Robinet coupé en 2014
L’installation est intacte, l’eau s’écoule et se jette dans le fleuve Dniepr. L’AFP a pu se rendre sur place le 20 mai, lors d’une visite de presse organisée par le ministère russe de la Défense, sous la surveillance permanente de soldats cagoulés et armés de mitraillettes.

Sur le barrage, une grande brèche perce la barrière de sécurité de la route, comme si un véhicule l’avait traversée. Pas d’explication des autorités. Construit en 1956, pendant la période soviétique, le barrage hydroélectrique de Kakhovka permet d’envoyer de l’eau dans le canal de Crimée du Nord, qui part du sud de l’Ukraine et traverse toute la péninsule.

Mais après l’annexion de 2014, Kiev a coupé le robinet. Une mesure qui a engendré d’importants problèmes d’irrigation et d’accès à l’eau en Crimée.

Objectif stratégique

De nombreux responsables russes ont signifié que la Russie avait pour objectif d’annexer les régions ukrainiennes de Kherson et Zaporijjia, constituant ainsi un pont terrestre, reliant le territoire russe à la Crimée.

Et la centrale, toujours peinte aux couleurs ukrainiennes, est considérée comme un " objet stratégique " sensible. Elle est située assez loin du front, plus au nord, mais les Russes, qui occupent la zone, craignent des " sabotages ".

" Il y a eu des tentatives (de saboteurs) d’y amener des charges explosives, mais elles ont toutes été déjouées ", assure Vladimir Léontiev, un prorusse nommé responsable par Moscou de l’administration civile et militaire du district de Kakhovka. M. Léontiev ne détaille pas ces accusations et souligne seulement qu’une rupture du barrage entraînerait un " grand malheur " et des inondations dévastatrices.

Citerne de la Crimée

Les nouvelles autorités pro-russes affirment que les livraisons d’eau en Crimée via le canal ont repris début mars et que, désormais, 1,7 million de mètres cubes sont envoyés chaque jour vers la péninsule. " Il y a beaucoup, beaucoup d’eau qui part en Crimée. Pour l’instant, nous procédons sans demander de paiement, c’est notre contribution pour compenser les pertes subies par les Ukrainiens et les Russes pendant huit ans ", proclame M. Léontiev.

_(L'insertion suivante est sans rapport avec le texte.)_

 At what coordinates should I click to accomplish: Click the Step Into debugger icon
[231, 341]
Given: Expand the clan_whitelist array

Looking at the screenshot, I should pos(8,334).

Il indique que " tout le personnel " de la centrale est resté sur place et travaille sans interruption depuis le 24 février. Les civils, après avoir été contrôlées par les soldats russes, peuvent continuer d’emprunter la route sur le barrage qui traverse le Dniepr.

La centrale continue de produire de l’électricité qui rejoint le réseau ukrainien unifié et alimente à la fois les zones toujours sous contrôle de Kiev et celles conquises par Moscou. " On ne peut pas arrêter la production d’énergie et son envoi dans le réseau (ukrainien) unifié ", note Vladimir Léontiev. Pour l’instant, " c’est physiquement impossible ".